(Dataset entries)
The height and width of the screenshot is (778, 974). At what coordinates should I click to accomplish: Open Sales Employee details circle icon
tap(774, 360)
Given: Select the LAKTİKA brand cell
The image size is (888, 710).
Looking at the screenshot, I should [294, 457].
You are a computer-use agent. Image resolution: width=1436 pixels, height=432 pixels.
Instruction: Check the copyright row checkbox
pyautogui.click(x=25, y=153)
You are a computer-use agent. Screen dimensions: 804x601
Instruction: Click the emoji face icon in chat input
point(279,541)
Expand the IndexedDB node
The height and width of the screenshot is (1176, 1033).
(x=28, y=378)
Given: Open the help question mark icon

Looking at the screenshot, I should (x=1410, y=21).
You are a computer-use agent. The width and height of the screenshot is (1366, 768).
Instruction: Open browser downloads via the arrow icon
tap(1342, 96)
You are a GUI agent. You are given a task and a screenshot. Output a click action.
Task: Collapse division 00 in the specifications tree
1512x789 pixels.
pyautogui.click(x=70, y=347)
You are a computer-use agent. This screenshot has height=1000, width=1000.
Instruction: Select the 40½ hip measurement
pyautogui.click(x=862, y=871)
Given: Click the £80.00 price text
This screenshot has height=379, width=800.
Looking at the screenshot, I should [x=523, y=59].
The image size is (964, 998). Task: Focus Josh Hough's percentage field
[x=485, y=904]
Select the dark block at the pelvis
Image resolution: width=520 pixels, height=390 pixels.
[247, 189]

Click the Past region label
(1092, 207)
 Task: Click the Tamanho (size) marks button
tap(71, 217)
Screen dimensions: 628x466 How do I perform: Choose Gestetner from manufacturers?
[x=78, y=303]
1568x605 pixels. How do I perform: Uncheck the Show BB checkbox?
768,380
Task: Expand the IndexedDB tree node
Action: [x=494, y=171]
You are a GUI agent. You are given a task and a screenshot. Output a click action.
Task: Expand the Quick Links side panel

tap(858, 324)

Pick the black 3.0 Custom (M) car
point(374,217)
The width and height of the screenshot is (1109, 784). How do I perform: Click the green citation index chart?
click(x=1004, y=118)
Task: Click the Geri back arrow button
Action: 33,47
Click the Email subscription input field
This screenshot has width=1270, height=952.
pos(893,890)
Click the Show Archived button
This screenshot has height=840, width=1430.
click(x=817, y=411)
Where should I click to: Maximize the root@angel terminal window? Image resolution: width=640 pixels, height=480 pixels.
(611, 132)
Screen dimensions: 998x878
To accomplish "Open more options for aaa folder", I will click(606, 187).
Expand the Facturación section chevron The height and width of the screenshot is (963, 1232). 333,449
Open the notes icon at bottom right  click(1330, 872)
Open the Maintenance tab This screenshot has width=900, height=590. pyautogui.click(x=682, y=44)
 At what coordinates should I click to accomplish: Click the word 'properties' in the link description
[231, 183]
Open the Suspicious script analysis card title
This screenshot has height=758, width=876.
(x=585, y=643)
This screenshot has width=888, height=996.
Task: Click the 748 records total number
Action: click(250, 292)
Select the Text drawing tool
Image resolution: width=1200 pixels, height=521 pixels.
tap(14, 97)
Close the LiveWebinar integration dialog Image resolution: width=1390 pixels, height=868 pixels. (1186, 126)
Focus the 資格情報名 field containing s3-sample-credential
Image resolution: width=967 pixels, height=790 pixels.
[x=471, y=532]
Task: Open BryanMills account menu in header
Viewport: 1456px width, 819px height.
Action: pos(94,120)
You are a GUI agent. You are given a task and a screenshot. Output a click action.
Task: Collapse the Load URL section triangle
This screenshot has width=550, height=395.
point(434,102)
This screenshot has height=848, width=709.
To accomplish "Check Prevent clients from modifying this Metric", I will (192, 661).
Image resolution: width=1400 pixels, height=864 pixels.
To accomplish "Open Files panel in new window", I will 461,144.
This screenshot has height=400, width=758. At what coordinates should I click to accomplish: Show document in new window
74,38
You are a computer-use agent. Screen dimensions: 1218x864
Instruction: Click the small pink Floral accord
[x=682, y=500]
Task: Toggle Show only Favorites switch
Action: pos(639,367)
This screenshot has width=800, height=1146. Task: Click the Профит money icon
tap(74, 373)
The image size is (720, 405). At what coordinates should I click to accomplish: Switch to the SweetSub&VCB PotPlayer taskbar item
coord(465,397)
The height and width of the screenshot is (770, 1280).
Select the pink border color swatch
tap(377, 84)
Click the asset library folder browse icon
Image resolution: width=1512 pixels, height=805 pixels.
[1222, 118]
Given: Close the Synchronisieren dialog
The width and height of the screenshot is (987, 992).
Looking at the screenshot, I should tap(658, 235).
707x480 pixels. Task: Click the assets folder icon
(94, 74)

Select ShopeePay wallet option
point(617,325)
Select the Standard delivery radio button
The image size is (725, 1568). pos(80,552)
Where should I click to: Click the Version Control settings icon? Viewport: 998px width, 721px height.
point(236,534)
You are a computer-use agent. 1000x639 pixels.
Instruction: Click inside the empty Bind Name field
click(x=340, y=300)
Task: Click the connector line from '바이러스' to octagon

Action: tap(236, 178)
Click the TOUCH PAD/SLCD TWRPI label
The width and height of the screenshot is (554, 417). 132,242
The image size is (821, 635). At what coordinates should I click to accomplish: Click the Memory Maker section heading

Your instructions: What is needed is a word-for-word restatement of every line from the one with "Instruction: Click inside" to the end of the entries above.

Exercise response:
Instruction: Click inside the empty Bind Name field
click(x=340, y=300)
Task: Click the connector line from '바이러스' to octagon

Action: tap(236, 178)
Click the TOUCH PAD/SLCD TWRPI label
The width and height of the screenshot is (554, 417). 132,242
The image size is (821, 635). At what coordinates should I click to accomplish: Click the Memory Maker section heading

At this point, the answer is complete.